The kagome hexagonal compound Mn₃Ge is a room temperature non-collinear antiferromagnet with anomalous transport properties associated with electronic Weyl nodes near the chemical potential. The coupling of its electronic transports with magnetic order presents important technological opportunities for which, I will describe our experimental efforts to understand the magnetism of Mn₃Ge through neutron scattering techniques. Using polarized neutron diffraction, we show the magnetic order is a k=0 co-planar anti-chiral state with weak ferromagnetism described by a Γ₉ irreducible representation with magnetization remarkably aligned perpendicular to an applied field. Using time-of-flight neutron spectroscopy, we find three collective excitations above distinct Γ-point anisotropy gaps.

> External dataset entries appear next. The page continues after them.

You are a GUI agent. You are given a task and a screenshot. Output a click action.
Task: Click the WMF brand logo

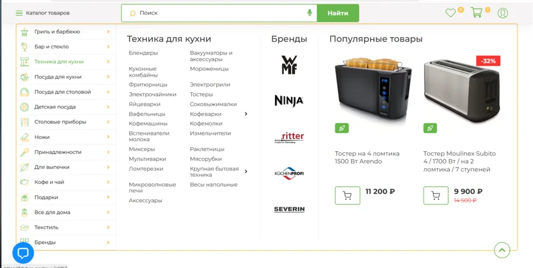(289, 65)
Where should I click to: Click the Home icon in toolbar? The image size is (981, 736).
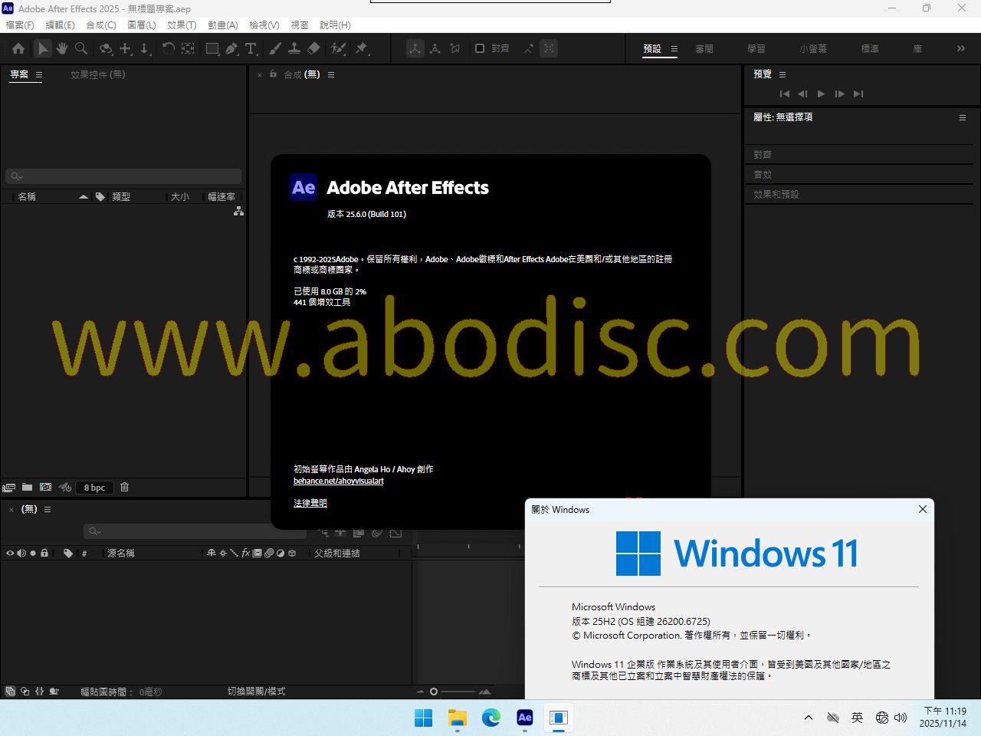pyautogui.click(x=18, y=49)
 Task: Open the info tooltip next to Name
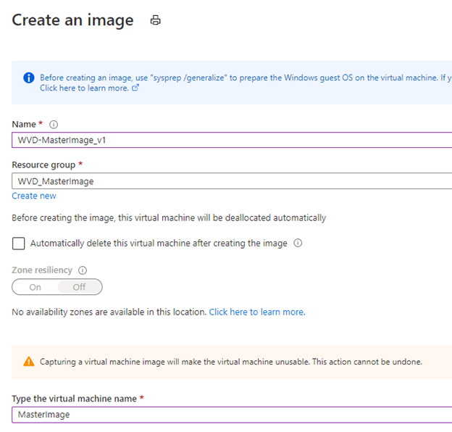54,124
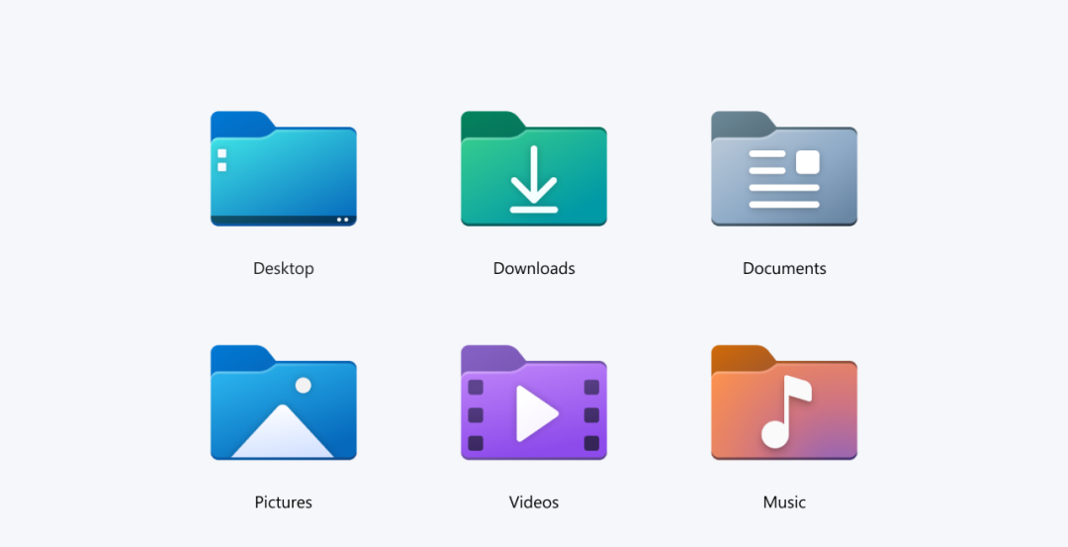1068x547 pixels.
Task: Select the "Videos" text label
Action: tap(534, 502)
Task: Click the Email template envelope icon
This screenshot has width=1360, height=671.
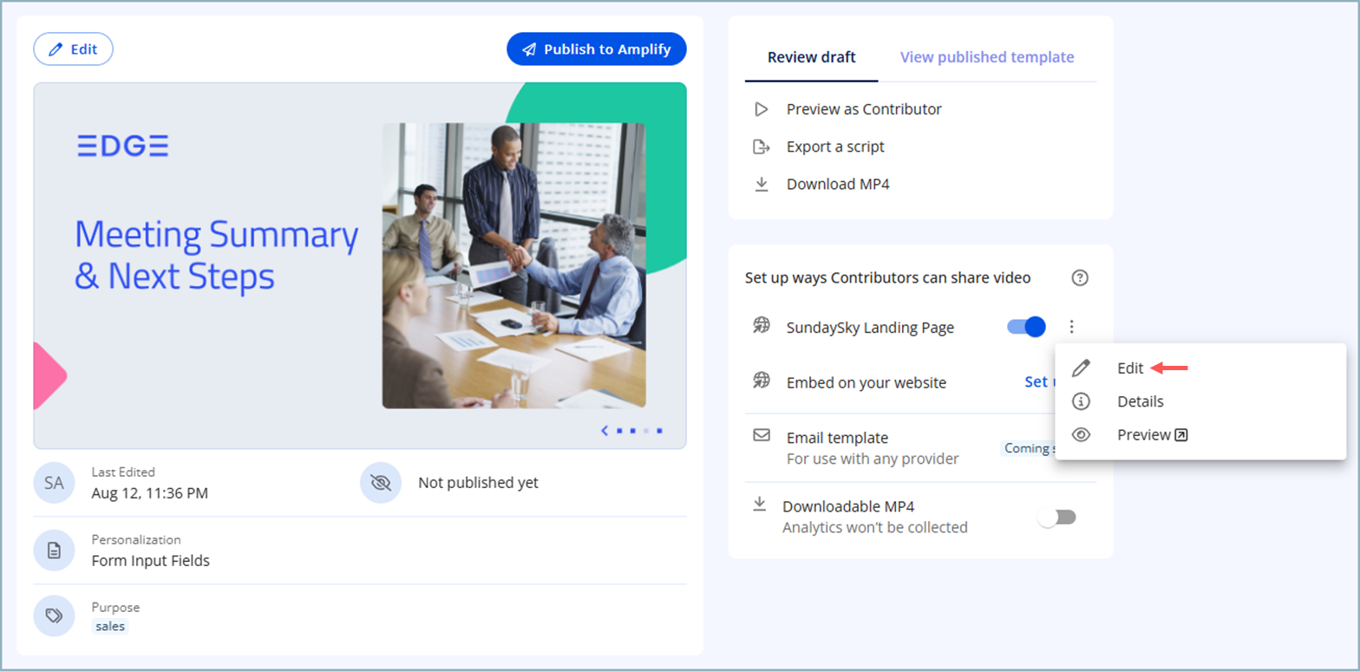Action: pyautogui.click(x=761, y=435)
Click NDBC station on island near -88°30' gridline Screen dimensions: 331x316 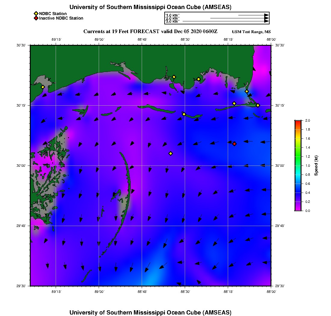tap(184, 114)
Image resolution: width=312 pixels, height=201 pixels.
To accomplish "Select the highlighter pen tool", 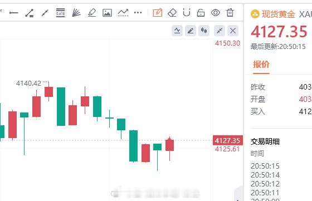I will (92, 13).

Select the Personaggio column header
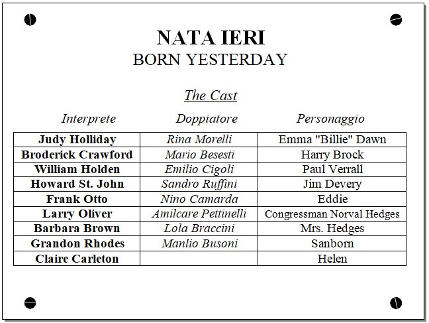pos(330,119)
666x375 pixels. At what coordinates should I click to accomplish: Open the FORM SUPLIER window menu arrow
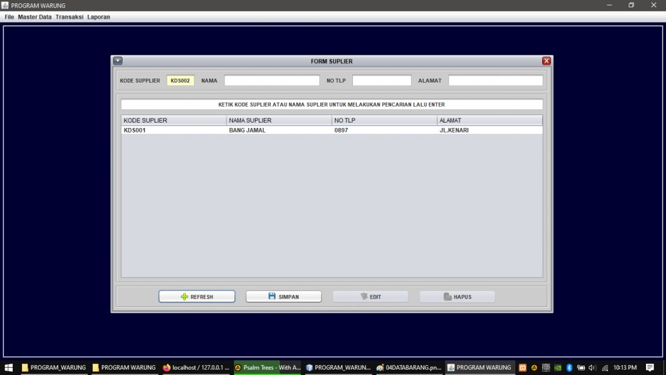[118, 61]
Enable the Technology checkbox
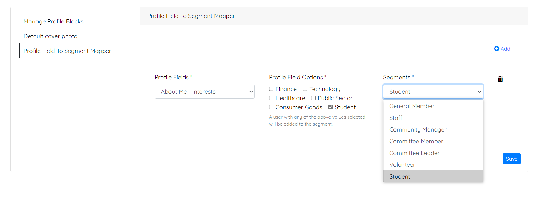This screenshot has width=544, height=212. [x=305, y=89]
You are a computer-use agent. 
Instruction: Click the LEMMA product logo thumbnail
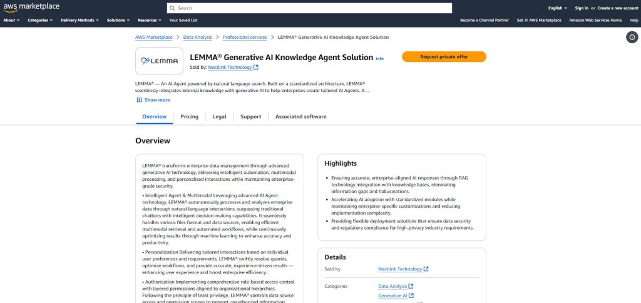(x=159, y=61)
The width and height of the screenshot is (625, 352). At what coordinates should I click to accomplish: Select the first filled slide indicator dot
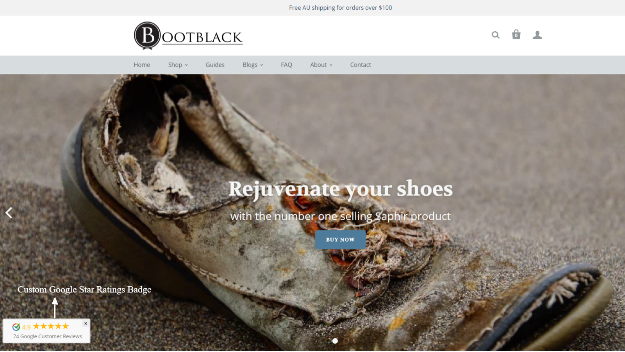tap(335, 341)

These can be modeled as the normal modes of an anti-chiral triangular spin plaquette where an out-of-plane mode anti-crosses an optical phonon near 15-18 meV. Away from the zone center, magnetic excitations form a broad maximum near 75 meV with a half-width at half maximum of 25(5) meV indicative of itinerant magnetism. We develop a field theory of spin waves, which accurately describes the long wavelength magnetic properties, and use it to determine an effective low energy spin hamitonian for Mn₃Ge.